Selon jugement réputé contradictoire en date du 18 avril 2024, la juridiction saisie a :
- constaté l'état de cessation des paiements de la société Sofacal,
- ouvert la liquidation judiciaire de la société Sofacal,
- fixé la date provisoire de cessation des paiements au 18 octobre 2022,
- désigné les organes de la procédure, dont la selarl [Y] en qualité de liquidateur judiciaire.
Selon requête déposée le 7 mai 2024, la société Sofacal a interjeté appel de cette décision.
Aux termes de son mémoire ampliatif déposé le 9 juillet 2024, la société Sofacal demande à la cour de :
- infirmer en toutes ses dispositions le jugement entrepris ;
- juger que la procédure ouverte à l'encontre de l'appelante se poursuivra sous la forme d'un redressement judiciaire ;
- renvoyer les parties devant le tribunal mixte de commerce de Nouméa aux fins de présentation d'un plan de redressement.

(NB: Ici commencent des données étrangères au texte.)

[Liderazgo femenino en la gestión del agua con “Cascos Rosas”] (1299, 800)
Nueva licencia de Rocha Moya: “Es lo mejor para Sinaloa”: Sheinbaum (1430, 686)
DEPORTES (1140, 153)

Selon conclusions datées du 9 juillet 2024, la selarl [Y], ès qualités, déclare ne pas être opposée à la réformation du jugement déféré.
Dans une note transmise le 14 mai 2024, la société Malakoff Humanis international s'en rapporte à justice.
Dans des conclusions datées du 8 juillet 2024, le ministère public sollicite la confirmation du jugement entrepris.
Sur ce, la cour,
La société appelante ne conteste pas être en état de cessation des paiements.
Selon les éléments comptables produits, la société Sofacal a réalisé un résultat d'exploitation de :
- 7 731 304 FCFP en 2021
5 795 267 FCFP en 2022
- 6 167 212 FCFP en 2023.
Ces chiffres démontrent que l'entreprise n'est pas structurellement déficitaire.
Au 10 juillet 2024, le passif déclaré entre les mains du mandataire liquidateur ressortait à 6 682 017 FCFP ; ce passif est limité et en cohérence avec les chiffres figurant dans les comptes arrêtés au 31 décembre 2023, à savoir un passif évalué 20 127 026 FCFP pour un actif circulant de 20 421 526 FCFP.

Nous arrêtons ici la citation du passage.